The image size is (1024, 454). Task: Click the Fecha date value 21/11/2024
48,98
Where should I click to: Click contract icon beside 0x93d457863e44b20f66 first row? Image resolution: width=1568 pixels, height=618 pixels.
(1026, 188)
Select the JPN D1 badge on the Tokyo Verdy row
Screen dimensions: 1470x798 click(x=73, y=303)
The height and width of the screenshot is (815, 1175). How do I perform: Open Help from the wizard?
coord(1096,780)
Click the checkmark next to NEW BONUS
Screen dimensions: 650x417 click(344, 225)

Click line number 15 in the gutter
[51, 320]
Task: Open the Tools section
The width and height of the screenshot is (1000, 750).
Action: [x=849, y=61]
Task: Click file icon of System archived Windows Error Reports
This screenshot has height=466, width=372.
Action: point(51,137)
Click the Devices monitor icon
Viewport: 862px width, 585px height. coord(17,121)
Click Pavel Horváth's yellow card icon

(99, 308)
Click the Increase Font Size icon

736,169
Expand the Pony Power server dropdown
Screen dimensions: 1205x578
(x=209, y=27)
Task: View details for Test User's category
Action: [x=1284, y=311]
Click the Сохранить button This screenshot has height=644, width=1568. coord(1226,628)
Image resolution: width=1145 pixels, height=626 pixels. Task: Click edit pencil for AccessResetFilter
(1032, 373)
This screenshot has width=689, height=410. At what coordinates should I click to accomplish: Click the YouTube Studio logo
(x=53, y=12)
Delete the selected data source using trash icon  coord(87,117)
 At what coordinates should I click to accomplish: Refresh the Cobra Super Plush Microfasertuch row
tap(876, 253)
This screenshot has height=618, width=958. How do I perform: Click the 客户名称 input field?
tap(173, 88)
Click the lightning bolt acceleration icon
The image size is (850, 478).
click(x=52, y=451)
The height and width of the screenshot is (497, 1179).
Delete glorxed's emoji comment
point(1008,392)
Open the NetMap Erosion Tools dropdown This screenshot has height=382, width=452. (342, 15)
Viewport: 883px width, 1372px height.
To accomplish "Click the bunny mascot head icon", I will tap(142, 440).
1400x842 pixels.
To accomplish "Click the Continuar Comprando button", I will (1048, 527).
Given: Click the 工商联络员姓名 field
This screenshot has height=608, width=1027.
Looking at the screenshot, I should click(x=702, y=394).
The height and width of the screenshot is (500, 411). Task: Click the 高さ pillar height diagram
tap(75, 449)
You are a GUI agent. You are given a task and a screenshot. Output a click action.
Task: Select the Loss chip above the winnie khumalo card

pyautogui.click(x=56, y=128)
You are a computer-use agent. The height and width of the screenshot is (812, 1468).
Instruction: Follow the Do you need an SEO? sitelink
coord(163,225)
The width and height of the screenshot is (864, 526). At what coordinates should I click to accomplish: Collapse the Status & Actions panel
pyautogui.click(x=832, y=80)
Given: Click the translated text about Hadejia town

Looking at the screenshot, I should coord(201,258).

* **Task brief**: List each line of the entries that holds the string "dropdown".

* **Solution below**:
Expand the Pony Power server dropdown
Open the NetMap Erosion Tools dropdown This screenshot has height=382, width=452. (342, 15)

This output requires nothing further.